中潟氏
宿を中心とした関係人口の創出へ
那須塩原の板室温泉で、ゲストハウスLeu.(レウ)のコーディネーターをしている中潟です。
当館は、もともと「源泉ほたるの湯」という名の温泉施設で、30年地域の人たちに親しまれてきました。
しかし時代の変化とともに休業。そんな場所を、時代に合わせてリノベーションし、「地域の寮のような宿」として再生させたのがレウです。運営する株式会社SAWANAは、併設する「那須フィッシュランド」も40年以上営業している、地域に根ざした会社です。
レウは、単なる宿泊施設ではありません。私たちが目指しているのは、地域課題の解決に寄与するゲストハウス。地方が抱える多くの課題に対して、訪れる人と地域がともに関わりながら持続可能な仕組みを作っていくことを大事にしています。
都市と地方、旅人と地元の人、若者と年配者が自然に交ざり合い、たき火を囲んで語り合ったり、そんな中で生まれる出会いや物語は、この場所、この瞬間にしか起きない特別なものです。消費型の観光とは異なり、人と人がしっかりとつながる旅。レウは、そうした「観光の中の、もうひとつの価値」を実現できると信じています。
来てくれる人たちは単なるお客さまではなく、地域にとっての仲間です。一緒に地域を盛り上げる関係性を築くことが私たちの目標です。
実際、宿泊者がレジャー事業者のアルバイトとして働いたり、地域イベントに参加したり、地元の日常に自然と溶け込める仕組みを作っています。「今度は友達を連れてきたい」「またここで手伝いたい」―そんな声が、観光をさまざまな形で地域に関わる「関係人口」につなげると感じています。
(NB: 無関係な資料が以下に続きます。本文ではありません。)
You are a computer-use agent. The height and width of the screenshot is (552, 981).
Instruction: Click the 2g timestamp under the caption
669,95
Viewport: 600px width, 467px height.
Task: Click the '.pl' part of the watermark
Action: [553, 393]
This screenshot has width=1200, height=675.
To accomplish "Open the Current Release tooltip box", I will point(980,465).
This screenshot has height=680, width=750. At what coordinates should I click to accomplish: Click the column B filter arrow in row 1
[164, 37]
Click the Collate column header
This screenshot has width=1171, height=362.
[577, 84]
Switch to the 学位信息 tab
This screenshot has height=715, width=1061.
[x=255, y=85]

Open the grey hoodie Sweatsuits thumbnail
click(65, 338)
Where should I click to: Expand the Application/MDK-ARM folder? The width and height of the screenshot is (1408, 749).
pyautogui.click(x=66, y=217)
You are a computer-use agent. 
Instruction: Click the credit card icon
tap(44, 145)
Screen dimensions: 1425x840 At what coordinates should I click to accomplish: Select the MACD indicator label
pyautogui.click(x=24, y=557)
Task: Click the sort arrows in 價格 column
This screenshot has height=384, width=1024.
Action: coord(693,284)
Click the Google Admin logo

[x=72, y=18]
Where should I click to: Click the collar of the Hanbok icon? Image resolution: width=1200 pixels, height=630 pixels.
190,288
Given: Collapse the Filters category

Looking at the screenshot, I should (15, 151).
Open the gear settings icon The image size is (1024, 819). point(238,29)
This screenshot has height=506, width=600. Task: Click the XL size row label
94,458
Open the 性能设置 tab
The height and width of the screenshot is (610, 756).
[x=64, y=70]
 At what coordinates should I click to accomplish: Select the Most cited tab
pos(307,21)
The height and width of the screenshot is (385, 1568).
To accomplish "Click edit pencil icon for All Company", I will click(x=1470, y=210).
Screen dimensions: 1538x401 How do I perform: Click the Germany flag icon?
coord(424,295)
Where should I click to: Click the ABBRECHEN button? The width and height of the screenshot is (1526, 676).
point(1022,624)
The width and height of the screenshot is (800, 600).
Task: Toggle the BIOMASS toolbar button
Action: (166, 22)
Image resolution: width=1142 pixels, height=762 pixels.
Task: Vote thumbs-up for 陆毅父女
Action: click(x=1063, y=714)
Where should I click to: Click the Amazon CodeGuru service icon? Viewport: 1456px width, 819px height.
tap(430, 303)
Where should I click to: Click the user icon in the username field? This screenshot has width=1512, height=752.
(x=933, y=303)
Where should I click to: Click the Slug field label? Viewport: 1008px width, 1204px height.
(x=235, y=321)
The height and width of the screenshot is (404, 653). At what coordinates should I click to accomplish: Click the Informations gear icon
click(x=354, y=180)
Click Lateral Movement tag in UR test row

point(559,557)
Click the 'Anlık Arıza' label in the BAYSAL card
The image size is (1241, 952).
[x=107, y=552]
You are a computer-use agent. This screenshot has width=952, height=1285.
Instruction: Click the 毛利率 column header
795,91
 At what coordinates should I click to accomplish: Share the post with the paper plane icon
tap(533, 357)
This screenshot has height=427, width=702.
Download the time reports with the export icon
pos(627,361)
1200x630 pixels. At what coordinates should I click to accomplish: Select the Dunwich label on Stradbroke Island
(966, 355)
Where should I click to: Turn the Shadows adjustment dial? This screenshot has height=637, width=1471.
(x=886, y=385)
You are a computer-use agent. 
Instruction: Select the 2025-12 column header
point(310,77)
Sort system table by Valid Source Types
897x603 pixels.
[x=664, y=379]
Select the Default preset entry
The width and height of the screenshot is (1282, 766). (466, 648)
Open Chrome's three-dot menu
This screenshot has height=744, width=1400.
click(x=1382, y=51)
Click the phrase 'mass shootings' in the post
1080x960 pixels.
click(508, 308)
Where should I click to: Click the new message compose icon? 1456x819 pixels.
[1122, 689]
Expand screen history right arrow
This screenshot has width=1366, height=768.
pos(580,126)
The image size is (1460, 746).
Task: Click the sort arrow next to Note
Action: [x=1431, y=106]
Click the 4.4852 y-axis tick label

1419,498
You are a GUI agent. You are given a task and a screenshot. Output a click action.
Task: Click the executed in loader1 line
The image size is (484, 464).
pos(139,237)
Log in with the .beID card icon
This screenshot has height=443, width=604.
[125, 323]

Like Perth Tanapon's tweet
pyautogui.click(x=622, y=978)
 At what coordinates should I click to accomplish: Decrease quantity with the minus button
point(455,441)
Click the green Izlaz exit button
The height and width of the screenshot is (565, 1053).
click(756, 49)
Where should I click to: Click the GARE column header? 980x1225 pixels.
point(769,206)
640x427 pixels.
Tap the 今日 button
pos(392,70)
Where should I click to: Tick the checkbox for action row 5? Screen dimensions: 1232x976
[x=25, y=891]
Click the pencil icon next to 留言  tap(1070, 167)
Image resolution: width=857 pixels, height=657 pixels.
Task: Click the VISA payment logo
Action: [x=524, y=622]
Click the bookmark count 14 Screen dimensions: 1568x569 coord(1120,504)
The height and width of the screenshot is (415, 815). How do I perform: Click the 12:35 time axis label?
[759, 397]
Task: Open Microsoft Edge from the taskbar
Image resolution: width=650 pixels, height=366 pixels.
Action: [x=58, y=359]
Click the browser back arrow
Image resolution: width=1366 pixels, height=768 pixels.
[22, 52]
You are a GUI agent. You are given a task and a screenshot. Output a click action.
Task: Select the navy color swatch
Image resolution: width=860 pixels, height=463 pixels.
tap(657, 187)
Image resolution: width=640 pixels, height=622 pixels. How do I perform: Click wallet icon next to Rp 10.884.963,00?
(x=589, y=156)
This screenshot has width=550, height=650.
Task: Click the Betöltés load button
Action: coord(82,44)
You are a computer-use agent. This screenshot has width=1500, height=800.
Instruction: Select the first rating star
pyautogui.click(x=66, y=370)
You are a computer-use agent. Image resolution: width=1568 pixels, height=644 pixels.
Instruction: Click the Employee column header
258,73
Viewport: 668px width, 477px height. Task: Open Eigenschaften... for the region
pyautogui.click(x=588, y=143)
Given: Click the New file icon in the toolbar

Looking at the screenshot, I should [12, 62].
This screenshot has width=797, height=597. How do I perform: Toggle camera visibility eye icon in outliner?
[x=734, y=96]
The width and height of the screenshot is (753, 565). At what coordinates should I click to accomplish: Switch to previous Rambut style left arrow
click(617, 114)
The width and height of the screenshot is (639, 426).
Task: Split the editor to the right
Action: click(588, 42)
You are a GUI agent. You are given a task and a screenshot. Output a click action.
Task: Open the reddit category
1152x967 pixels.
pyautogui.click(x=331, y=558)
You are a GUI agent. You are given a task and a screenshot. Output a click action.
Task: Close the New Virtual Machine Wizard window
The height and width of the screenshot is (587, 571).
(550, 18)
レウは移住や多拠点生活、地域人材の育成など、多方面のテーマに取り組んでいます。何より大切なのは「人と那須と物語」の交差点をつくり続けることです。
レウがあるから那須に来た、と言ってもらえることがあります。観光地にある宿ではなく、宿があるから人が集まる。そんな関係を地域と共につくっていきたいと日々感じています。ここでしか出会えない瞬間、ここでしか生まれない関係。それが、私たちがこの場所で見いだしたい「観光の本当の意味」だと信じています。
これからの観光は、地域と旅人がともに成長し、支え合う営みであるべきだと考えます。私はその実践の場として、レウがこれからも挑戦を重ね、ここで生まれた物語がまた次の誰かの旅のきっかけになることを願っています。